What is Machine Learning

There are many objectives of machine learning. Two of the most applied objectives are classifications and regressions. In classifications and regression, the following four factors are relevant.

  1. A dataset $\tilde{\mathscr D}(\tilde{\mathbf X}, \tilde{\mathbf y})$ with $\tilde{\mathbf X}$ being the features and $\tilde{\mathbf y}$ being the values to be predicted;
  2. A set of encoders $\mathscr T_i$ that maps the features $\tilde{\mathbf X}$ into new features $\mathbf X$ and predicting values $\tilde{\mathbf y}$ into new values $\mathbf y$. The dimensions of $\tilde{\mathbf X}$ and $\mathbf X$ may not be the same. Or simply $\mathscr T(\tilde{\mathscr D}) \to \mathscr D$
  3. A model $f(\mathbf X;\mathbf \theta)\to \bar{\mathbf y}$ that maps $\mathbf X$ to the values with $\mathbf x$ being a set of input features. $f$ may also be a set of functions.
  4. A test method $\mathscr C(\mathbf y, \bar{\mathbf y})$ that indicates how well the model is performing.

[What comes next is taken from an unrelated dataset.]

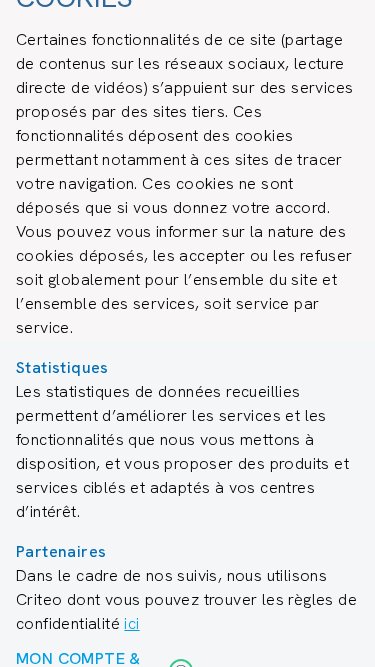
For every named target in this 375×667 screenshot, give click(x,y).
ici (131, 623)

The dataset $\tilde{\mathscr D}$ is first encoded by $\mathscr T$, $\mathscr D(\mathbf X, \mathbf y) = \mathscr T(\tilde{\mathscr D})$. The dataset is feeded into the model, $\bar{\mathbf y} = f(\mathbf X;\mathbf \theta)$. The model is then tested with the test method, $\mathscr C$. By requiring the test method to satisfy some specific conditions, we solve the model parameters $\mathbf\theta$.


  1. Mehta, P., Bukov, M., Wang, C. H., Day, A. G. R., Richardson, C., Fisher, C. K., & Schwab, D. J. (2019). A high-bias, low-variance introduction to Machine Learning for physicists. Physics Reports, 810, 1–124.